It took forever for the cops and paramedics to arrive. In the meantime, the bear wobbled into the bar and stuck its nose in Pig's drink.

Pig and the bartender gave the bear blank looks.

Then Pig slipped off his stool, took the bear's leash in hand, and led her back upstairs to her cage.

PEOPLE DISCOVER NEW DRUGS
and new lovers in the least likely of places.

Memory didn't know she was discovering heroin. She was going on
The Dick Cavett Show
.

There were to be two guests; the studio made sure Memory was introduced second. She walked onstage in platform shoes, to wild applause, and Dick Cavett introduced her to Eliot Crump, the Rock Star of American Bird-Watching.

Dick Cavett asked her some smart questions about psychedelic music, and she gave some smart answers, but mostly her attention was drawn to Eliot.

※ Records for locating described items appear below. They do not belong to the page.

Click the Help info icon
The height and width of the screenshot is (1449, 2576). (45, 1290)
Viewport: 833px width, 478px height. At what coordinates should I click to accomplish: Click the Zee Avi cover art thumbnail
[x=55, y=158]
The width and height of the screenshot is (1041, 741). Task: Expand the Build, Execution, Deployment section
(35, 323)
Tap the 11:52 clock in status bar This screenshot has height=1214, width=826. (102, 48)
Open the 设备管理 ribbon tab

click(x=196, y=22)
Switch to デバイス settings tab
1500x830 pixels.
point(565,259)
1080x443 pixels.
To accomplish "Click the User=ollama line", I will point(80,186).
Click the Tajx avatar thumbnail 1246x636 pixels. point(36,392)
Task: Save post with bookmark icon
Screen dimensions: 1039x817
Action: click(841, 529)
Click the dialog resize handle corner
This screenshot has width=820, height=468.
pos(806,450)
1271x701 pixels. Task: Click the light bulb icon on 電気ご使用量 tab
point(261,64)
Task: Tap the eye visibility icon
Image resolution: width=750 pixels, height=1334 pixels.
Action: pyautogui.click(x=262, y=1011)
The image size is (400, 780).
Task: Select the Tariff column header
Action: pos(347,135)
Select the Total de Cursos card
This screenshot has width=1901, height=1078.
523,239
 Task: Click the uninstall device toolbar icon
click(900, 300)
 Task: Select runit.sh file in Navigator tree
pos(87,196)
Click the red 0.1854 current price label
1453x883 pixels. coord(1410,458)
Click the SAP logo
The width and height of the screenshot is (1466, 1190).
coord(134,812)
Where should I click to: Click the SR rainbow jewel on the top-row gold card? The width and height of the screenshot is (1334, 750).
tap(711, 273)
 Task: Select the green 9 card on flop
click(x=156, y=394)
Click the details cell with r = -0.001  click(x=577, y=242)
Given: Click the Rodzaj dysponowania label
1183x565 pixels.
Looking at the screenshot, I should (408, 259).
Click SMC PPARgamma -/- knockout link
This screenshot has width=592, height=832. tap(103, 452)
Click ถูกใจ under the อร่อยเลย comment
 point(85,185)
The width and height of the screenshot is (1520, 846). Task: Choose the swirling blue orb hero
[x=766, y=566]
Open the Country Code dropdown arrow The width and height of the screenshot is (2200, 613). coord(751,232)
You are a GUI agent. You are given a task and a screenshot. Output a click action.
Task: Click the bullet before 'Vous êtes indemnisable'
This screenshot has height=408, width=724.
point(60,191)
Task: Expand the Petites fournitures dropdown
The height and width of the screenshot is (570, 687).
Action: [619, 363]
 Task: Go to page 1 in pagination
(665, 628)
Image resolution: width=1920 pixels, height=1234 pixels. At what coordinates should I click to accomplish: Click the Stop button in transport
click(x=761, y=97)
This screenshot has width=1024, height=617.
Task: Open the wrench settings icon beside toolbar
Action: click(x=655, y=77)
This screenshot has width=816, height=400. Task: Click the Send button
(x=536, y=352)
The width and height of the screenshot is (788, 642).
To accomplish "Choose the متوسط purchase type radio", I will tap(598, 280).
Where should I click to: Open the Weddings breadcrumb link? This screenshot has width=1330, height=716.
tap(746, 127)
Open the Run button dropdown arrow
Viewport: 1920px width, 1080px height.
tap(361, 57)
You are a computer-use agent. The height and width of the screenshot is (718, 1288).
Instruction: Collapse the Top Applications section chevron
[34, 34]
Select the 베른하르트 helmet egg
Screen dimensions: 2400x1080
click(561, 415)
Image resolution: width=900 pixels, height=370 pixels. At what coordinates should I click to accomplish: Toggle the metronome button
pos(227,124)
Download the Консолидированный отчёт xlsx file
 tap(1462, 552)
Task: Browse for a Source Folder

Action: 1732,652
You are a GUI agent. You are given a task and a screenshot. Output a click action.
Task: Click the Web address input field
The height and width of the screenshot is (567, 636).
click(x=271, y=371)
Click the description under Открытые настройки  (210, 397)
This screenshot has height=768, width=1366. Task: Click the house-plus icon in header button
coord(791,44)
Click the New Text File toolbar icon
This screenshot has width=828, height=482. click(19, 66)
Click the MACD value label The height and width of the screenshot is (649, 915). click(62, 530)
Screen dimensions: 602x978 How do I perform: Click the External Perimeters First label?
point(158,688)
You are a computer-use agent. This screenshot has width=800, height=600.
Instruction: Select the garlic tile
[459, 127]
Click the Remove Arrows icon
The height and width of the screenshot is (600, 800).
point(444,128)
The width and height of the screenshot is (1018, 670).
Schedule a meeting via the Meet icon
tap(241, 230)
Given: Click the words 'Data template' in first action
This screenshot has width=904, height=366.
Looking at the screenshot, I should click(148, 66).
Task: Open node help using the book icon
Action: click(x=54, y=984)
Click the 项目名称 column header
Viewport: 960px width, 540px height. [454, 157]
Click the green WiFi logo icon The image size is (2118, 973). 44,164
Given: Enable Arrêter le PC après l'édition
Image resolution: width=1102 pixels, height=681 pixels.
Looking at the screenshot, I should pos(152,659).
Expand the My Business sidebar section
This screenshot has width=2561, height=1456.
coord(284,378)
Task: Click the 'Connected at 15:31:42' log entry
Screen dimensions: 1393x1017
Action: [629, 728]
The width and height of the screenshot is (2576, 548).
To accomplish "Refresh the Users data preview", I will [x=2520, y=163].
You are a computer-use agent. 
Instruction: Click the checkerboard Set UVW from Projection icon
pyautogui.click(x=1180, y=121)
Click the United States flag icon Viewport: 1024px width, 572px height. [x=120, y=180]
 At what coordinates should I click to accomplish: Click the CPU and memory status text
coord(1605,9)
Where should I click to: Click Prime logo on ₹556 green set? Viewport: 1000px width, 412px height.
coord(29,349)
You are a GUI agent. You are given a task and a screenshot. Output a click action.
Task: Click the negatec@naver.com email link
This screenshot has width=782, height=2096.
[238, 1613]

He was a handsome fellow in his thirties, but man, was he shaggy! He had an unmanaged mop of heavy black curls, five o'clock shadow all over his face, and a mustache like a great black jungle caterpillar. He looked at her across Dick Cavett, and his eyes drowned her. Never had she seen such lucid eyes. If a rainstorm was a pair of eyes, it would be these eyes. Later, when she understood more about heroin, she would understand why his eyes looked like that. But here, in front of a studio audience, taping for a million viewers, she just thought he looked relaxed.

Dick Cavett asked Memory about her amnesia—part of the reason she had agreed to do the show was a hope that someone might recognize her. After eight million album covers, no one had come forward yet.

“I think I'm kind of relieved,” she said. “On one hand, it would be like a dream if some guy came out of nowhere one day and turned out to be my husband or something, but on the other hand, it would be more like a nightmare, you know?”

Dick Cavett sympathized, in a crisp kind of way.

He had already interviewed the Rock Star of American Bird-Watching, but he turned to Eliot again as they closed, saying, “What kind … Eliot, what kind of, ah, what kind of bird would you say Memory looked like?”

Apparently one of the cool things about Eliot was that he could instantly pair any human on Earth with whatever bird they most resembled, and his answers were always right on the money.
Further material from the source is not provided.